Patents protect drugs for 20 years, and they’re awarded to the original drug manufacturer. They protect against generics that offer the same mechanism of action, and brand-name manufacturers can essentially charge whatever they’d like. Because drugs take a tremendous amount of money to develop, drug companies keep their prices high, and generic manufacturers are forced to sit on the sidelines waiting for their turn to sell drugs to consumers. The tradeoff is that generic drugs can drastically undercut their competitors when they finally make it to the market. You can find out whether your prescription drug has an approved generic alternative by checking out the Orange Book, which is maintained by the FDA. There are also downloadable apps on the Apple App Store and on the Google Play store, although the simplest course of action is to simply ask your pharmacist.

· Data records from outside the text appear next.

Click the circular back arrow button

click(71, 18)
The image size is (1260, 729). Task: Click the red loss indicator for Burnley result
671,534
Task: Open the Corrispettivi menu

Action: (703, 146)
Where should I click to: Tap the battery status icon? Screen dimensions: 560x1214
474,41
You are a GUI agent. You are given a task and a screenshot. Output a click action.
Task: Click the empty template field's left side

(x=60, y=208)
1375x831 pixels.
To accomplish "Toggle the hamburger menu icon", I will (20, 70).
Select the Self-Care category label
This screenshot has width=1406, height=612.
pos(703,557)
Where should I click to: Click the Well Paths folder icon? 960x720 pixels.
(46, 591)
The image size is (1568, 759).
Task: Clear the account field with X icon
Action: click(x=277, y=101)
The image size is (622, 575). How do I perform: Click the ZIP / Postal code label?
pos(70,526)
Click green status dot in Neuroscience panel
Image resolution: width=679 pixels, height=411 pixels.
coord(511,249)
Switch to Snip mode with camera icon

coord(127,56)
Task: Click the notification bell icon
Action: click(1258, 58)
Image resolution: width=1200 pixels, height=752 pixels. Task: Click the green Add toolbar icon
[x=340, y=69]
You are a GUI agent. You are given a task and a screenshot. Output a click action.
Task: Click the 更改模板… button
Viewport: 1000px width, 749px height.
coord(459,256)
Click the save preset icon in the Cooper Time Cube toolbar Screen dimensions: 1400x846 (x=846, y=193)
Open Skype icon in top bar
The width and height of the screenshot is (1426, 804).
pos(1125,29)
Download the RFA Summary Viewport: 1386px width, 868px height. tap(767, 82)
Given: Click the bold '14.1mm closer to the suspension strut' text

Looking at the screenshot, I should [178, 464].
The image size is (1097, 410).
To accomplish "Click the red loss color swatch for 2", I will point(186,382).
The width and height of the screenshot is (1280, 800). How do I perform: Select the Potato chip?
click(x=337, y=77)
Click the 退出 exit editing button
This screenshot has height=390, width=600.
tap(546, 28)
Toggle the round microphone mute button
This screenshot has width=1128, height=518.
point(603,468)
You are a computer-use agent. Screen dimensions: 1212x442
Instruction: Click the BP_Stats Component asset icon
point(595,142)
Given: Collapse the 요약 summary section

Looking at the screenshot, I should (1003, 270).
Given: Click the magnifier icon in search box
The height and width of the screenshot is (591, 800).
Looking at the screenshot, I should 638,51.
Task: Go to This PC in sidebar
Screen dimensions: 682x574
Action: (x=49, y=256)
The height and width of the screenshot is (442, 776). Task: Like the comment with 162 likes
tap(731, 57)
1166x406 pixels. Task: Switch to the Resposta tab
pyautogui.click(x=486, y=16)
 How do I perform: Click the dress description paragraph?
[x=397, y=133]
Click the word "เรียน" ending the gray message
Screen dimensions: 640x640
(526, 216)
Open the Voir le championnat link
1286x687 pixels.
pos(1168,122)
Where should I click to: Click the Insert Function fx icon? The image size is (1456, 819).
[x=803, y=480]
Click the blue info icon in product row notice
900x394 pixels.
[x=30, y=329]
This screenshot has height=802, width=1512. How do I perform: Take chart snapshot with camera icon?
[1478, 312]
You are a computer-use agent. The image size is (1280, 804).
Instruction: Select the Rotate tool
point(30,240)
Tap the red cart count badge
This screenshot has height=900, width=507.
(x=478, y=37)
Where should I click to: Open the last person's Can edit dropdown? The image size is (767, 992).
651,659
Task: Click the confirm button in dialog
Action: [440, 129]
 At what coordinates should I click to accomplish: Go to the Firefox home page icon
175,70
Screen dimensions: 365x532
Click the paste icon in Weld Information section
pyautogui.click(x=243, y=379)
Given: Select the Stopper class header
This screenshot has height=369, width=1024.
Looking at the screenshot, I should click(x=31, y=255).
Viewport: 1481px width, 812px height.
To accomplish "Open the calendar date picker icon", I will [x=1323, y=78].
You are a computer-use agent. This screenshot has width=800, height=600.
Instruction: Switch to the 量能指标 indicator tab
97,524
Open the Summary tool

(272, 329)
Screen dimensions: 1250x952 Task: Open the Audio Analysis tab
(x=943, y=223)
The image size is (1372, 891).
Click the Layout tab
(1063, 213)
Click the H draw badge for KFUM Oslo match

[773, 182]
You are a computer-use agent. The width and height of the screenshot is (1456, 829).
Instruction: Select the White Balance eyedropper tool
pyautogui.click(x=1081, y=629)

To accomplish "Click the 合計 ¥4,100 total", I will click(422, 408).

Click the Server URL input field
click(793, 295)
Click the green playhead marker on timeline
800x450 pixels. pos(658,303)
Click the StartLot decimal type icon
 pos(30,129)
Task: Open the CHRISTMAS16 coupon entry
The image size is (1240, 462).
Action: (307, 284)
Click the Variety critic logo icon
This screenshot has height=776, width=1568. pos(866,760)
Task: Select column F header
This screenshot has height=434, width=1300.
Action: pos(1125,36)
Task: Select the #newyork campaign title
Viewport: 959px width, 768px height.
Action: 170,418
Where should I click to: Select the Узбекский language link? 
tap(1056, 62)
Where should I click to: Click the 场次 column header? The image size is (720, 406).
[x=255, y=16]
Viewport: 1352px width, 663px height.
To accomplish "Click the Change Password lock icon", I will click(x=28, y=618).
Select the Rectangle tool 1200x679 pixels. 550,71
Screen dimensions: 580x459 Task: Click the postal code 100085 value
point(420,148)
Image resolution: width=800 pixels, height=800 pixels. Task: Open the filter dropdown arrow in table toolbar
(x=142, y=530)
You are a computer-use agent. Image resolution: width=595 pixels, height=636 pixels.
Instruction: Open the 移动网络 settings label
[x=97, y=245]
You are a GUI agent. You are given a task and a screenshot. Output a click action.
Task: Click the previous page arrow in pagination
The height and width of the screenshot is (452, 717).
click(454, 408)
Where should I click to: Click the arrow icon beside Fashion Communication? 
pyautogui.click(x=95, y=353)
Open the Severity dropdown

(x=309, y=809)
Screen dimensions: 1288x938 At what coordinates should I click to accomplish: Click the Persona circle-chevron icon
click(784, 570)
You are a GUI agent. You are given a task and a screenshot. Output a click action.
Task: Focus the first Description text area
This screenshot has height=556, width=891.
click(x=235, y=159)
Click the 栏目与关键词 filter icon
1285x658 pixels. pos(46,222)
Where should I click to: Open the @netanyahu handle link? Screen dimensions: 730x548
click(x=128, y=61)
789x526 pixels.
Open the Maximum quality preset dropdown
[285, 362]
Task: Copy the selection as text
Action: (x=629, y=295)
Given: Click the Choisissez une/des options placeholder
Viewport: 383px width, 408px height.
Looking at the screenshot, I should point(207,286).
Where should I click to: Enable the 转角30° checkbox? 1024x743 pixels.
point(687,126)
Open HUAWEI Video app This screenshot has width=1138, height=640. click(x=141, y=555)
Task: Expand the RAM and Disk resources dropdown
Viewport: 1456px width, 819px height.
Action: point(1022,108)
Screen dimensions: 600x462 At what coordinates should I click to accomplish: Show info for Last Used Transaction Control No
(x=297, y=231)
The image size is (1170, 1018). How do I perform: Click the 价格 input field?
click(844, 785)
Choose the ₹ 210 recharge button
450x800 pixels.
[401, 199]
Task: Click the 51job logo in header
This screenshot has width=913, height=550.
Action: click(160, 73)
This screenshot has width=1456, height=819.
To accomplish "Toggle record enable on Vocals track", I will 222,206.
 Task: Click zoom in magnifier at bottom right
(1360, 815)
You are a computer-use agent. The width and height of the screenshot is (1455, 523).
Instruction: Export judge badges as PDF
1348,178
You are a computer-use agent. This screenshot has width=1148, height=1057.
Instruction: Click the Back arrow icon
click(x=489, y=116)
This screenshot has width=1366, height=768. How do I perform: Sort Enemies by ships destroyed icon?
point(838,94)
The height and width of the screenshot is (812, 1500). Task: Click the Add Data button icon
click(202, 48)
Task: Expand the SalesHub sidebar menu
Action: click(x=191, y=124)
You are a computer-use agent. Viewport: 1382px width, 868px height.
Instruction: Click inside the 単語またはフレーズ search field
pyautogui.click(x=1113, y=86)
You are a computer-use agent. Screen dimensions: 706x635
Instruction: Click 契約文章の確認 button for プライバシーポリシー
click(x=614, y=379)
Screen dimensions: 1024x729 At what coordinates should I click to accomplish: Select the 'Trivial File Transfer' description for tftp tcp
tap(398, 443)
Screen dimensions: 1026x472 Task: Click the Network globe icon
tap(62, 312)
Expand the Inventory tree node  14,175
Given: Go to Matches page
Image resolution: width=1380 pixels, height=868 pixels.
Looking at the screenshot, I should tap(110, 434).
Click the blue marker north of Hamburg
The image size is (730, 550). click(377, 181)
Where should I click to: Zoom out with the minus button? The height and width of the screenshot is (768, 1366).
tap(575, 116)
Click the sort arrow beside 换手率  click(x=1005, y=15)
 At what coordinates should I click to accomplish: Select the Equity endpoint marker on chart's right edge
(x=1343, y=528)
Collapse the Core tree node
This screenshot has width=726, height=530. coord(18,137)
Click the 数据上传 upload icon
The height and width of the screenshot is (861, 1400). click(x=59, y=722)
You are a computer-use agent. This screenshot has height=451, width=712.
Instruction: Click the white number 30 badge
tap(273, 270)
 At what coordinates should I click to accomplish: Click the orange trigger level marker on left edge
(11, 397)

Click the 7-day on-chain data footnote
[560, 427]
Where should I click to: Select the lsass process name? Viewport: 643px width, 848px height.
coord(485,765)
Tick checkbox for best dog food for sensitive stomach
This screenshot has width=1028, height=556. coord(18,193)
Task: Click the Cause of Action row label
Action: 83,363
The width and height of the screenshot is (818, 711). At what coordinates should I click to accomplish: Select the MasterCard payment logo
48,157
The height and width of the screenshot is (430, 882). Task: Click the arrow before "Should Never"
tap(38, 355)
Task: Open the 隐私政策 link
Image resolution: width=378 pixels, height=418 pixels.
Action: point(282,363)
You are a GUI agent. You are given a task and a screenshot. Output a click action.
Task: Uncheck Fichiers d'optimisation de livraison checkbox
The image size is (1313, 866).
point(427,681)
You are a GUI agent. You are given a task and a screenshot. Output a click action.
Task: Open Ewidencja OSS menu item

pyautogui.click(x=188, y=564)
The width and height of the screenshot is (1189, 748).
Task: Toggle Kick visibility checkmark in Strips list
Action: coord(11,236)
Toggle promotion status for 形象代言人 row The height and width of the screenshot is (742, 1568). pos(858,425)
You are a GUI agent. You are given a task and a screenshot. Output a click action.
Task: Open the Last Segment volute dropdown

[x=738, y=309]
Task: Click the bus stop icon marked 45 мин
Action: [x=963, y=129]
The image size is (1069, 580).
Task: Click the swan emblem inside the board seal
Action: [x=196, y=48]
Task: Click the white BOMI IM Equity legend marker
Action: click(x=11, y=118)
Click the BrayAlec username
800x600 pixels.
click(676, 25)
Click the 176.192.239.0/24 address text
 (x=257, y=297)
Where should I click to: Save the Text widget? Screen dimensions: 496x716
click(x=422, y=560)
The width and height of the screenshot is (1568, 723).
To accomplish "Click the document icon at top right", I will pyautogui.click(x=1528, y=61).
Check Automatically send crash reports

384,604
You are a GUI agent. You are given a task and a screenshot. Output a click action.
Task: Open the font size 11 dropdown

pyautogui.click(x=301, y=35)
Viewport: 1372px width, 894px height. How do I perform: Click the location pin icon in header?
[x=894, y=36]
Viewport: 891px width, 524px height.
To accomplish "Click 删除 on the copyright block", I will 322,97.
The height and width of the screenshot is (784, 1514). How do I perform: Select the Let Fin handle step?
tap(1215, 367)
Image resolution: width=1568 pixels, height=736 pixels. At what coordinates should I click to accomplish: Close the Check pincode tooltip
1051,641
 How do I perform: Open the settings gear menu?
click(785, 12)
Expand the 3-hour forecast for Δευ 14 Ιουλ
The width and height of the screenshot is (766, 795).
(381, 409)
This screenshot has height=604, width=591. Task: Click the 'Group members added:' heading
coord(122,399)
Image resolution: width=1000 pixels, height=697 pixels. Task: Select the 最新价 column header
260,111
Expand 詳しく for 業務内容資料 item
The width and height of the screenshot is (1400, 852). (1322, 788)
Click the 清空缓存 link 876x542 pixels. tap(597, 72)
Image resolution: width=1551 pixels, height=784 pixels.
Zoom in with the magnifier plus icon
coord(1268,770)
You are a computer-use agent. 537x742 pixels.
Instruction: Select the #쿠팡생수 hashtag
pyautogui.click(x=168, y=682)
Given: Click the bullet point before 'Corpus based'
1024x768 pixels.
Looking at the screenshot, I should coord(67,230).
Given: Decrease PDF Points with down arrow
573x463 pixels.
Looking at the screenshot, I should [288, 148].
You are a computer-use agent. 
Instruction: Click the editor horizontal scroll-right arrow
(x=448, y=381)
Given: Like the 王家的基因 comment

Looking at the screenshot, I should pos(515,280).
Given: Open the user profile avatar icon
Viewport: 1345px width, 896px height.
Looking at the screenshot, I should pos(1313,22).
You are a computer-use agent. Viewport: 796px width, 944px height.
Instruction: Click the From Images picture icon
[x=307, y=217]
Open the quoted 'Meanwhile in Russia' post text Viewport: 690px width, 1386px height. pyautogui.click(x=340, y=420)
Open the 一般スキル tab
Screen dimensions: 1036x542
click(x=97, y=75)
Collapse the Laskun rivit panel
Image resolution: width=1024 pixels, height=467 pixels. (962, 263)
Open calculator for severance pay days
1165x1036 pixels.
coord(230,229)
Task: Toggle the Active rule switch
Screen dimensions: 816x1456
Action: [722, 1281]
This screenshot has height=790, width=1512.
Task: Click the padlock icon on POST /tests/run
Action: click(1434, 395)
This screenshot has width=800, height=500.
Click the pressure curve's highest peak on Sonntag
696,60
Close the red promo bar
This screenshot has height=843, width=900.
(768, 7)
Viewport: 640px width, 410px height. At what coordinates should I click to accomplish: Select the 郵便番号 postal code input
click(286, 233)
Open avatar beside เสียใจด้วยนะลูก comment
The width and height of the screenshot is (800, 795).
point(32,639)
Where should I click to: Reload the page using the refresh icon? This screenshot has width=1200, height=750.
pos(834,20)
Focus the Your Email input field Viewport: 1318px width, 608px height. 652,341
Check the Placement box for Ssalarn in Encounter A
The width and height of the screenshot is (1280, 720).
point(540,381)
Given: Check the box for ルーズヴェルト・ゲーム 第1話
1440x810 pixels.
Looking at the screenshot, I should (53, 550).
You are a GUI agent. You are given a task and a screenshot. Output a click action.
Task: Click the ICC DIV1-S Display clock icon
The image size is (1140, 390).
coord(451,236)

Ultimately, you should talk to your doctor before switching from any medication.
Generic drugs are less expensive, and purchasing them can help to drive down costs in health care. If you’re picking up a new medication and you’ve got a choice, they’re almost always a smarter purchase. The FDA agrees, even if some pharmaceutical companies disagree. But there’s one thing that doctors, drug manufacturers, and the FDA all agree on: Don’t trust the internet as your sole source of medical information. While generic drugs are usually a much better choice, your physician and pharmacist can help you determine whether you should switch medications. In particular, you should take care when switching medications for mental disorders, as variances in inactive ingredients could potentially have profound effects. Not to belabor the point, but this isn’t likely; the drugs are usually identical, but there’s no harm in consulting with a doctor before making the change.